Return the data verbatim, without pictures.

——————————

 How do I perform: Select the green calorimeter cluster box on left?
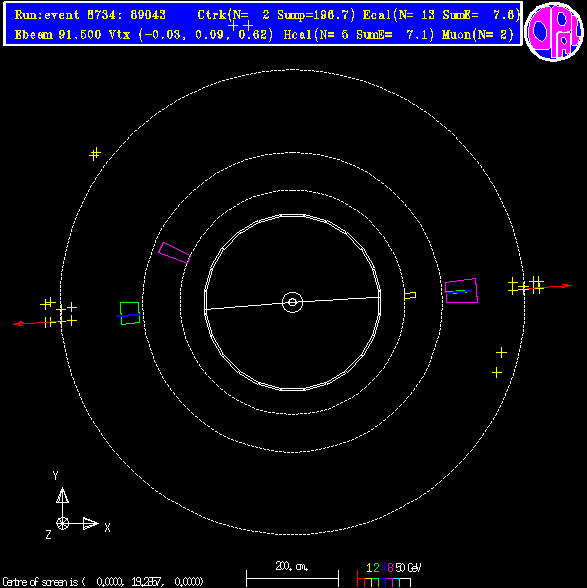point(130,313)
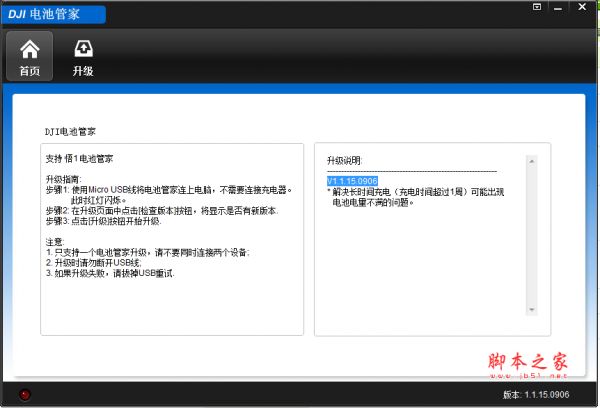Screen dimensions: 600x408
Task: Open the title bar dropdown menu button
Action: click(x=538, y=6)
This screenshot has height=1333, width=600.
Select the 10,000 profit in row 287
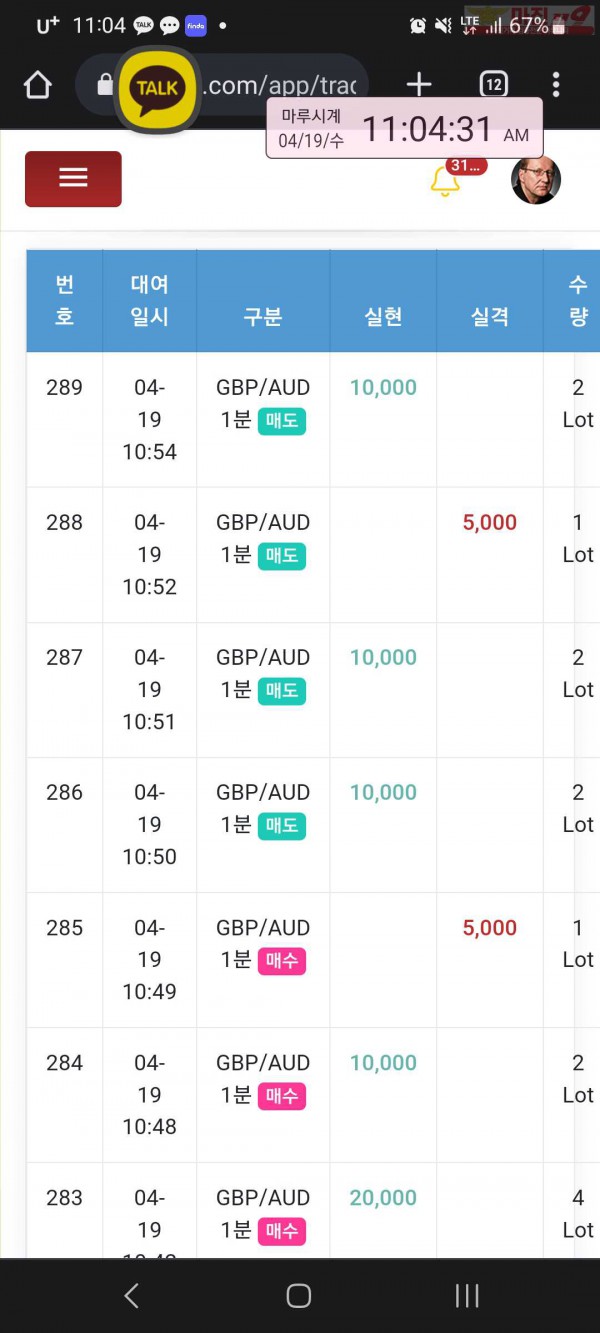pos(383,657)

——————————

*RESPONSE TO THIS TASK:*
 How do I perform: Select the green calorimeter cluster box on left?
point(130,313)
Screen dimensions: 600x408
Task: Open the title bar dropdown menu button
Action: click(x=538, y=6)
This screenshot has height=1333, width=600.
Select the 10,000 profit in row 287
pos(383,657)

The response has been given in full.